Like Ellen Johnston, Ethel Carnie was employed in the cotton mills from a young age. She composed her poems whilst working the loom.
Profoundly touching words about possession in her poem, here - aptly entitled, ‘Possesion’.
(More information about Carnie can be found on my main webpage - you're welcome and it's a pleasure, I'm sure)
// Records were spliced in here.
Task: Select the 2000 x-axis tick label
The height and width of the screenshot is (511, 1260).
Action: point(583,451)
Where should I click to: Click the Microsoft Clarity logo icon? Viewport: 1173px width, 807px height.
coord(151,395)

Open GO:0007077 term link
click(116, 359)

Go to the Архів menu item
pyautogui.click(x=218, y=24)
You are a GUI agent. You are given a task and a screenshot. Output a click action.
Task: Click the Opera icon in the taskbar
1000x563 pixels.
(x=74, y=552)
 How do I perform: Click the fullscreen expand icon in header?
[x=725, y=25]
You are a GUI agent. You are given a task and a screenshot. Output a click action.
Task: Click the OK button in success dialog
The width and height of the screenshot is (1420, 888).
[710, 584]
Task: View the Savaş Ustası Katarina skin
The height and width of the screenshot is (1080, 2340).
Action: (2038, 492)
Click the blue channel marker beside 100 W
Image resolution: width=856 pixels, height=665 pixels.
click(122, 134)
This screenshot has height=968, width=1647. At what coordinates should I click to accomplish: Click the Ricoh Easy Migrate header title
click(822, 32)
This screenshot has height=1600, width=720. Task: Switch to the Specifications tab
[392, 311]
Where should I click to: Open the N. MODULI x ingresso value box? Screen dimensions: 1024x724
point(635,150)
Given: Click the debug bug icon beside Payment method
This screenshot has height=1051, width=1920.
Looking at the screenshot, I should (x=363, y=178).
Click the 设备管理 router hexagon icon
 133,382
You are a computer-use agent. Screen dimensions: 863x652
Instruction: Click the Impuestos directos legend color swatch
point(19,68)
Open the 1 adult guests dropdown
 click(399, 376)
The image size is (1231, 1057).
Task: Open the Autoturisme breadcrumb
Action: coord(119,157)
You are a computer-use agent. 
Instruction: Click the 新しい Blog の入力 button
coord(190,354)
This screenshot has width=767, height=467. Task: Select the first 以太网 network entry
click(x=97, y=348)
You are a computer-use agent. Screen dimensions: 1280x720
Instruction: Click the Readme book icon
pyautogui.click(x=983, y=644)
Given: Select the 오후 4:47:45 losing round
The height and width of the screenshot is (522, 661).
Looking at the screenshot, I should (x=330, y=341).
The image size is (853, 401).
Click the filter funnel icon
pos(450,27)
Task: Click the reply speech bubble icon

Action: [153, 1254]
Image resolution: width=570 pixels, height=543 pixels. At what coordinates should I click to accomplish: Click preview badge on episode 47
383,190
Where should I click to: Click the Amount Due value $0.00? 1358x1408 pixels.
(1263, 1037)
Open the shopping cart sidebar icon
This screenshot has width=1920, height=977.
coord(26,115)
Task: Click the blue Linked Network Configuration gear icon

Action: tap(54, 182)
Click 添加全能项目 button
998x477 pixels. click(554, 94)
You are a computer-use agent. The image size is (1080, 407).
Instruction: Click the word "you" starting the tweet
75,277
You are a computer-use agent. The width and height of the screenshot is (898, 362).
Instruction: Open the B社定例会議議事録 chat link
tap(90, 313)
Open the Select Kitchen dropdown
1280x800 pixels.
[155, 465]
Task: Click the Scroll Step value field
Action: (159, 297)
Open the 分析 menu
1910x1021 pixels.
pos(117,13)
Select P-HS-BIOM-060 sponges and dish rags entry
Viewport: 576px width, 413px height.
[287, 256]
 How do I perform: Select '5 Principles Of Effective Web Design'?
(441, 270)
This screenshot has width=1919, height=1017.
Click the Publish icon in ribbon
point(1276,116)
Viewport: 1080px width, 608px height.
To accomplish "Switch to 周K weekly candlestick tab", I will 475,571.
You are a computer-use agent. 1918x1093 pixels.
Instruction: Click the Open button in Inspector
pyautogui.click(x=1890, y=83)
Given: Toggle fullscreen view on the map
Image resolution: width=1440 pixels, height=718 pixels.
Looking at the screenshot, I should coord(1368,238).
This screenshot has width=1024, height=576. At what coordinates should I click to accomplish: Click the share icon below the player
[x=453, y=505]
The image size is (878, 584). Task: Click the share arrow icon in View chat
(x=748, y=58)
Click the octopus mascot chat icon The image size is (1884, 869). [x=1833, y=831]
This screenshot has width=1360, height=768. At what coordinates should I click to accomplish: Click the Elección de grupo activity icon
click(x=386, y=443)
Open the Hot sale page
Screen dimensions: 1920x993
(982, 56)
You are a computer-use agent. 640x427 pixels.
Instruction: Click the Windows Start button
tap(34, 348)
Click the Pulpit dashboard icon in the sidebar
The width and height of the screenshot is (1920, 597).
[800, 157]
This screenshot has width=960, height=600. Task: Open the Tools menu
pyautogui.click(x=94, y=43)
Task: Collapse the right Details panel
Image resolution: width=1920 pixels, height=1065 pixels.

There bloomed by my cottage door
A rose with a heart scented sweet
O so lovely and fair, that I plucked it one day;
Laid it over my own heart’s quick beat.
In a moment its petals were shed,
Just a tiny white mound at my feet.
There flew through my casement low
A linnet who richly could sing;
Sang so thrillingly sweet I could not let it go,
But must cage it, the glad, pretty thing,
But it died in the cage I had made,
Not a note to my chamber would it bring.
There came to my lonely soul
A friend I had waited for long;
And the deep chilly silence lay stricken and dead,
Pierced to death by our love and our song.
And I thought on the bird and the flower,
And my soul in its knowledge grew strong.
Go out when thou wilt, O friend –
Sing thy song, roam the world glad and free;
By the holding I lose, by the giving I gain,
And the gods cannot take thee from me;
For a song and a scent on the wind
Shall drift in through the doorway from thee.